Image of the Air Force wings with the museum name underneath

Open daily from 9 a.m. to 5 p.m. 
FREE Admission & Parking

Nerves of Steel: Boom Operators

Formally known as in-flight fuel specialists, enlisted “boom operators” play a key role in enabling aircraft to fly farther, faster. Operating aboard tanker aircraft, boom operators refuel aircraft in-flight to extend their range. This capability transformed the Air Force’s global reach during the Cold War and continues in importance today.

To initiate air refueling, the boom operator works closely with the tanker pilot and receiving pilot to guide each aircraft into proper position. Then, the boom operator uses “ruddervators” (rudders/elevators) to maneuver an extendable tube called a “flying boom” into the receiving aircraft’s receptacle. This is a delicate and potentially dangerous operation. Maneuvering the boom requires a steady hand, extensive training, and nerves of steel to make safe contact. At close range and high speed, even the smallest error could have a devastating impact.
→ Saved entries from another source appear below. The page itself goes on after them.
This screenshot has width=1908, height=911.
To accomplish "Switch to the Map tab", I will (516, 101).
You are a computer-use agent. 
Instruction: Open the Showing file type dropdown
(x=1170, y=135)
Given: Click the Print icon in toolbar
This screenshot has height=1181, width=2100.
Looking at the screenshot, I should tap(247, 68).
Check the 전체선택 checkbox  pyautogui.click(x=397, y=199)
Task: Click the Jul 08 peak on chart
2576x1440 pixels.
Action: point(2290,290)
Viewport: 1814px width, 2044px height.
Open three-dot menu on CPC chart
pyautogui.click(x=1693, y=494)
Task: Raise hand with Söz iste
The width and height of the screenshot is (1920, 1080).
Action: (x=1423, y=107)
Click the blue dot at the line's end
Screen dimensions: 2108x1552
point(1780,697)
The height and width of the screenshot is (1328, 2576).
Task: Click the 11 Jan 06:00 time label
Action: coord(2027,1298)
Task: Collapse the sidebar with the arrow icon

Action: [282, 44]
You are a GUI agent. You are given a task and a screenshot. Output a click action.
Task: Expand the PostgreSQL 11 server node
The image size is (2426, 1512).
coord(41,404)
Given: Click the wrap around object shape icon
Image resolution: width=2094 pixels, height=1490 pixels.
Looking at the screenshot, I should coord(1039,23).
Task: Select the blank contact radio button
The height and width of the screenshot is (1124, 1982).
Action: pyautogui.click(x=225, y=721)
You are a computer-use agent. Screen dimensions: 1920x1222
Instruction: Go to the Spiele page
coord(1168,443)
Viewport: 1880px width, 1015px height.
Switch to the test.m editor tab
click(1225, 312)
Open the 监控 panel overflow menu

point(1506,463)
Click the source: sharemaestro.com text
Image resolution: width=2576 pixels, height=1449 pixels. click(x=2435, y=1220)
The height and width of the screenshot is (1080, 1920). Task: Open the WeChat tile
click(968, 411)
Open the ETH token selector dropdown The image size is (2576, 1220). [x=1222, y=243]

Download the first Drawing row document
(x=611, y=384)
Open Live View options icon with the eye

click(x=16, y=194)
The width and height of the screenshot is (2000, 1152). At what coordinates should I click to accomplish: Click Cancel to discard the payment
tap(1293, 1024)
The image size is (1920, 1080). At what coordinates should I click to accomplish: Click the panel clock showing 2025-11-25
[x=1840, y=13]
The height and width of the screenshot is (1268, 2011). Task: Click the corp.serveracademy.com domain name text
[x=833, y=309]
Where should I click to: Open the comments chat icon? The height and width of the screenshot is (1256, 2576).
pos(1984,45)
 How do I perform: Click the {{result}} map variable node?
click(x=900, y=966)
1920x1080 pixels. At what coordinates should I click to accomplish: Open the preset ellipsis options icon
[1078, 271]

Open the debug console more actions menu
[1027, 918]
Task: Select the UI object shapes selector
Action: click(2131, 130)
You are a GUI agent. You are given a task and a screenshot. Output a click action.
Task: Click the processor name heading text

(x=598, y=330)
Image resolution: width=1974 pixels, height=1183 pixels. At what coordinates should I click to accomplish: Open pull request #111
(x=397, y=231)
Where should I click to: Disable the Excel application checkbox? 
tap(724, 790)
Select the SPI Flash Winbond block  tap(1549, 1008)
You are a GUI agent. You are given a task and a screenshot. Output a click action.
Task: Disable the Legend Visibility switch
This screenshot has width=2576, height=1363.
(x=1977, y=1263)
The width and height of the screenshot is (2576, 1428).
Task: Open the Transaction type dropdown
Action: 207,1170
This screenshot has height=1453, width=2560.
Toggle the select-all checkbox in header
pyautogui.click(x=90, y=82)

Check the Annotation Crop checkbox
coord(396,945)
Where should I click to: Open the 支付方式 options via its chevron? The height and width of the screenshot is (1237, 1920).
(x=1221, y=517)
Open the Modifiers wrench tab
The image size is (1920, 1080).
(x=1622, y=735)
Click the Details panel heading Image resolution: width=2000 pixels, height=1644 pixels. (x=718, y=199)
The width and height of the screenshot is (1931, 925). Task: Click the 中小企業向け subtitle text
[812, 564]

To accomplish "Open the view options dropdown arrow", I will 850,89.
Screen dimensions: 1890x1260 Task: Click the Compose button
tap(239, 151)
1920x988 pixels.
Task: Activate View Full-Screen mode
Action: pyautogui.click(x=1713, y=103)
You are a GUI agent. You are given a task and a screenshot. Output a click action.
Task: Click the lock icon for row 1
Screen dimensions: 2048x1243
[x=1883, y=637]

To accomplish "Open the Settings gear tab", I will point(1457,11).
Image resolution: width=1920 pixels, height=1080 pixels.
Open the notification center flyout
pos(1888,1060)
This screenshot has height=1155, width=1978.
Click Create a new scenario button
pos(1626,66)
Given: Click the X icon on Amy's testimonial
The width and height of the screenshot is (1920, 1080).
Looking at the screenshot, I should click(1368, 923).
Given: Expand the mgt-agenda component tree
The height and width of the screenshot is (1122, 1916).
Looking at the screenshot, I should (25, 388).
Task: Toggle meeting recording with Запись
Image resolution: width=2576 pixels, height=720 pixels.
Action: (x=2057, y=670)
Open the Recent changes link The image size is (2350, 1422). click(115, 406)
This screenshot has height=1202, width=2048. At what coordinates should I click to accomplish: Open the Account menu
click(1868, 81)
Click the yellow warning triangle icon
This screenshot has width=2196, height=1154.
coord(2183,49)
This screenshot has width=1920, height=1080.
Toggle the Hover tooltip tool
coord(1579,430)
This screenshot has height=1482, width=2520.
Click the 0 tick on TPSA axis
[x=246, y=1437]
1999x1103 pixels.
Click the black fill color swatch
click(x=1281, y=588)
Boom operators must work with a variety of aircraft, during day and night, in good weather and bad. No matter the difficulty, aircrews rely on them to get the job done. When not operating the boom, in-flight fuel specialists assist passengers, store and secure cargo, and support aeromedical evacuations.

Since the beginning of the Cold War, enlisted boom operators have played a central role in the Air Force’s crucial ability to fly anywhere in the world, nonstop.